* PAGE EXTRACT
Is a Matrix Hermitian?

Description

Returns TRUE if a matrix is Hermitian or Hermitian positive-definite

Usage

isHermitian(x, tol = 100 * .Machine$double.eps)
ishpd(x,tol= 100 * .Machine$double.eps)
zapim(x,tol= 100 * .Machine$double.eps)

Arguments

x	A square matrix
tol	Tolerance for numerical scruff

Details

Functions isHermitian() and ishpd() return a Boolean, indicating whether the argument is Hermitian or Hermitian positive definite respectively. Function zapim() zaps small imaginary parts of a vector, returning real if all elements are so zapped.

Author(s)

Robin K. S. Hankin

Examples

v <- 2^(1:30)
zapim(v+1i*exp(-v))


ishpd(matrix(c(1,0.1i,-0.1i,1),2,2))   # should be TRUE
isHermitian(matrix(c(1,3i,-3i,1),2,2)) # should be TRUE
ishpd(rcwis(6,2))                      # should be TRUE

---

Multivariate complex Gaussian density and random deviates

Description

Density function and a random number generator for the multivariate complex Gaussian distribution.

Usage

rcnorm(n)
dcmvnorm(z, mean, sigma, log = FALSE)

* STORED ROWS
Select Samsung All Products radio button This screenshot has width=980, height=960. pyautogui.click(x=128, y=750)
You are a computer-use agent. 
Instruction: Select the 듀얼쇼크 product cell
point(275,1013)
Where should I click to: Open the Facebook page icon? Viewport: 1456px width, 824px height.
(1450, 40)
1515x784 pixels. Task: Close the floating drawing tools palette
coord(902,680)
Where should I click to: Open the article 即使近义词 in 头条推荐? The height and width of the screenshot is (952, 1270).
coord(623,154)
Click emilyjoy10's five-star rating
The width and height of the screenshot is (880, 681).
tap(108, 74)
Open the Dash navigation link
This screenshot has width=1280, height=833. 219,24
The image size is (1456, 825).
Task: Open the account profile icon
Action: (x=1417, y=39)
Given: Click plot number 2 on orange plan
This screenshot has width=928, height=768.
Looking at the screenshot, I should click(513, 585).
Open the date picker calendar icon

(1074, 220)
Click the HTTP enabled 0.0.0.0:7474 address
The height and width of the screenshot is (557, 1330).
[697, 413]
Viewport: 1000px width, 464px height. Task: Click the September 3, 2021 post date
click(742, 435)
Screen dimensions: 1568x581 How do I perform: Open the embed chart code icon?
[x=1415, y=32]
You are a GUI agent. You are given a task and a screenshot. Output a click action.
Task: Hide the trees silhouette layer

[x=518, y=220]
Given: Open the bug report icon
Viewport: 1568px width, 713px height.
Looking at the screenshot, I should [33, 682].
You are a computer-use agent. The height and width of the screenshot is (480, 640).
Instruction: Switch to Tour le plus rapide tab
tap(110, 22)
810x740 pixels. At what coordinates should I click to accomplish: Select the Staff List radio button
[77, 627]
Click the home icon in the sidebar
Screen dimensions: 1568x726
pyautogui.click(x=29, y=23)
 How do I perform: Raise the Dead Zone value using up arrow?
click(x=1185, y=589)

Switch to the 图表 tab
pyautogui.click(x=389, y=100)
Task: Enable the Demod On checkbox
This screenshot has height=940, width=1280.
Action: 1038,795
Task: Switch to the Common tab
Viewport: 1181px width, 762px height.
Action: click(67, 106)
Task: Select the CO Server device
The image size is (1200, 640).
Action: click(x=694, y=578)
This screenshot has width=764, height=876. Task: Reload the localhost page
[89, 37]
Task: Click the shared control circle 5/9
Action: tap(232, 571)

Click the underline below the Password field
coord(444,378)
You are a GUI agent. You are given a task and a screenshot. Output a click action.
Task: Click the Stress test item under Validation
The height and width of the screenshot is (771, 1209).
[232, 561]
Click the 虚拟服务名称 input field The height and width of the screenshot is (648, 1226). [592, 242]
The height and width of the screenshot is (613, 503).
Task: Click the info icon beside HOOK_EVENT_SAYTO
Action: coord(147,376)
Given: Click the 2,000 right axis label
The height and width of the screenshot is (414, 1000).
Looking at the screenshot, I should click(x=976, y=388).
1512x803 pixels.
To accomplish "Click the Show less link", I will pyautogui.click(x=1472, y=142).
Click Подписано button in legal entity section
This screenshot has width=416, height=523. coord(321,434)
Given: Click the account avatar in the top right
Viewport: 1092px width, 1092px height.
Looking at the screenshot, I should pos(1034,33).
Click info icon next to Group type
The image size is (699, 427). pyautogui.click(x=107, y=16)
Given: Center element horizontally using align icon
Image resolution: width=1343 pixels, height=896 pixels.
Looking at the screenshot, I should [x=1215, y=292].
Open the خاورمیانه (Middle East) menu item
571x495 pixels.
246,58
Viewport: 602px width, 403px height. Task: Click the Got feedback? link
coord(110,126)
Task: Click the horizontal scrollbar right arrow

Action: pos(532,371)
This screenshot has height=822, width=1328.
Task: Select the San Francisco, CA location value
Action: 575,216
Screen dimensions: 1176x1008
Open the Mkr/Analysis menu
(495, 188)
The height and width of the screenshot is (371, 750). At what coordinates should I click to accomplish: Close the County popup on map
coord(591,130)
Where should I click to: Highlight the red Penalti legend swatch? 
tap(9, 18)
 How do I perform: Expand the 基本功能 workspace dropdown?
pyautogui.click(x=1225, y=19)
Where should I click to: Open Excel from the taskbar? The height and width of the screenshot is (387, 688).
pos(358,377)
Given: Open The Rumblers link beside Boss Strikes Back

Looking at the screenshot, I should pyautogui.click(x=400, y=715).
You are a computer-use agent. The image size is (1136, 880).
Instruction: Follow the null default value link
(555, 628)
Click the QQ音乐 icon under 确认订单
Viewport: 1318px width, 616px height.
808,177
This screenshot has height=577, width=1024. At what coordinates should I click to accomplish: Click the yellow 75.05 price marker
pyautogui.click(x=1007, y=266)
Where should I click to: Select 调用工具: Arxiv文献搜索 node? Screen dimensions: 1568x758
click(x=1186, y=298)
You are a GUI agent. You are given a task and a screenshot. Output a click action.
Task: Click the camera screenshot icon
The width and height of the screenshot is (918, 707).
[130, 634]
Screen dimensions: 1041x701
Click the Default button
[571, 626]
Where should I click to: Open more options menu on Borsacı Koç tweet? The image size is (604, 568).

* REQUIREMENTS
Reproduce the entire R documentation extract verbatim, from its first line to its last.

* WORKED SOLUTION
Is a Matrix Hermitian?

Description

Returns TRUE if a matrix is Hermitian or Hermitian positive-definite

Usage

isHermitian(x, tol = 100 * .Machine$double.eps)
ishpd(x,tol= 100 * .Machine$double.eps)
zapim(x,tol= 100 * .Machine$double.eps)

Arguments

x	A square matrix
tol	Tolerance for numerical scruff

Details

Functions isHermitian() and ishpd() return a Boolean, indicating whether the argument is Hermitian or Hermitian positive definite respectively. Function zapim() zaps small imaginary parts of a vector, returning real if all elements are so zapped.

Author(s)

Robin K. S. Hankin

Examples

v <- 2^(1:30)
zapim(v+1i*exp(-v))


ishpd(matrix(c(1,0.1i,-0.1i,1),2,2))   # should be TRUE
isHermitian(matrix(c(1,3i,-3i,1),2,2)) # should be TRUE
ishpd(rcwis(6,2))                      # should be TRUE

---

Multivariate complex Gaussian density and random deviates

Description

Density function and a random number generator for the multivariate complex Gaussian distribution.

Usage

rcnorm(n)
dcmvnorm(z, mean, sigma, log = FALSE)